Un peu d’histoire à propos de la Compagnie nationale de navigation
Par Pierre Valdant, secrétaire général

3e époque : 1945 à 1962[1]

La renaissance de la Compagnie nationale de navigation fut lente car, au lendemain de la guerre 1939-1945 les destructions, les prélèvements effectués par les Allemands touchaient tous les secteurs de l’économie. La reconstitution du matériel et des moyens financiers, condition nécessaire pour permettre d’autres développements, fut entreprise progressivement et méthodiquement sans perdre de temps.
Le "Vendémiaire", échoué à Lavera après avoir été incendié, la machine étant détruite et noyée, ne termina son rôle peu glorieux d’appontement qu’en février 1945 ; il fut renfloué et remorqué à Port-de-Bouc, puis à Marseille. Les très importantes réparations et rénovations furent retardées par la fourniture des tôles, câbles, tubes, machines, turbines, pour lesquels l’industrie française avait des difficultés de fabrication en ces dures années de 1945-1946. Ce n’est donc qu’en juin 1946 que le Vendémiaire put quitter Marseille ; hélas, l’opération eut lieu de nuit, le phare du Planier était détruit et le navire alla s’échouer devant les rochers du phare.
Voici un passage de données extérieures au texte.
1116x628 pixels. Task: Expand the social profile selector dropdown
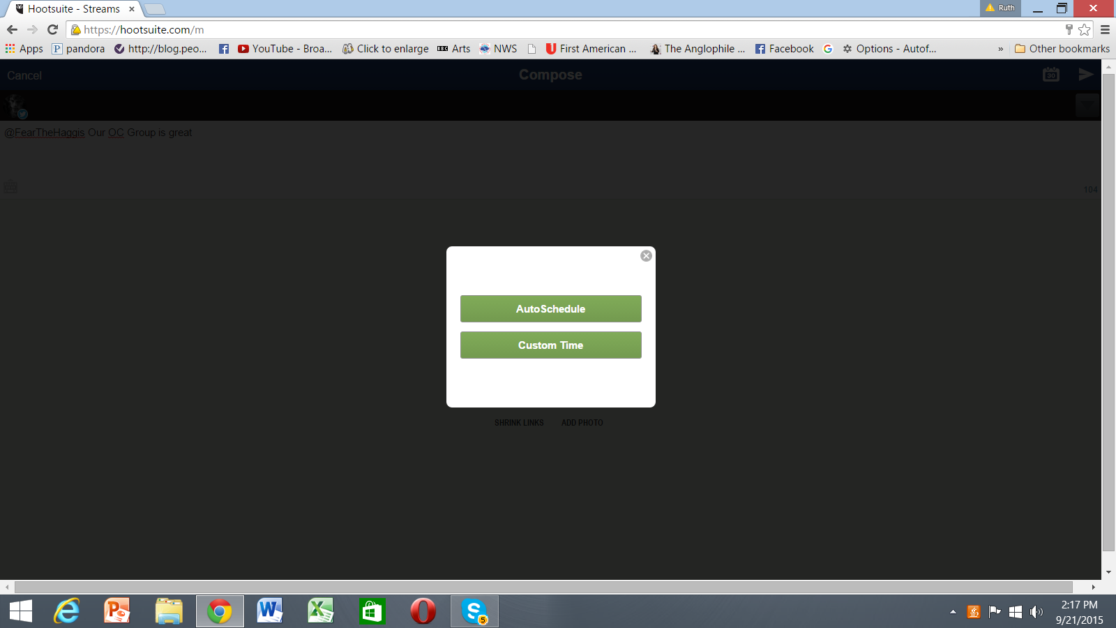[1087, 105]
Finalement, le "Vendémiaire", rajeuni malgré ses 17 ans, reprit du service en novembre 1946 ; son premier voyage fut Haïfa.
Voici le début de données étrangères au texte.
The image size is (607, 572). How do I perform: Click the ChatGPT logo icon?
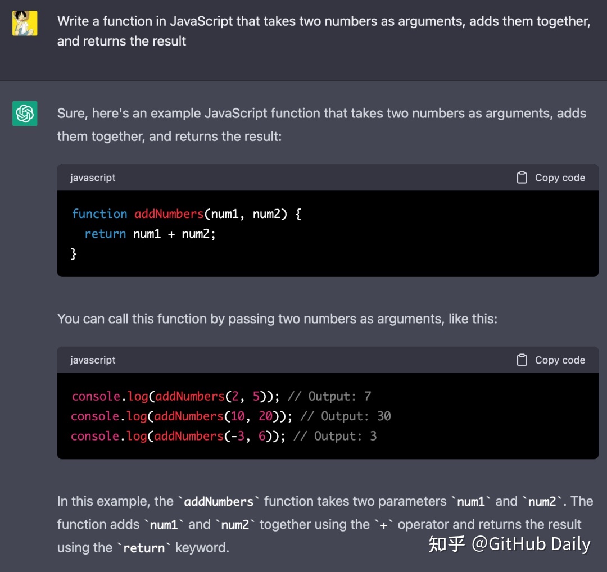(25, 114)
Parallèlement, depuis 1945, des négociations étaient menées entre les USA et la France, pour mettre à la disposition de notre pays un certain nombre de navires pétroliers nécessaires pour le relèvement de notre Marine.
En février 1947, la CNN, tout comme la STMP, demanda l’acquisition d’un T2 et, dès avril, plusieurs membres de nos sociétés partirent aux USA pour prendre livraison de ces navires. M. Salomon, chef du service technique, remplacé peu de mois après par M. Bontemps ; M. Fauveau, entré depuis le début de l’année à la CNN comme attaché à la direction, chargé des fonctions de capitaine d’armement, le commandant Péné, M. Durand, chef mécanicien, suivis peu de temps après par le commandant Le Dantec et par M. Sorin. Le chef de la mission navale française aux USA était M. Poirier, alors ingénieur en chef du génie maritime, il remit deux T2 affrétés à nos compagnies. Ces navires, qui avaient navigué dans le Pacifique pendant la guerre, étaient armés de batteries de DCA, de ponts supplémentaires pour le transport d’avions en caisse ; ils furent transformés pour leur service de paix par un des meilleurs chantiers américains, le « Maryland dry Docks » de Baltimore.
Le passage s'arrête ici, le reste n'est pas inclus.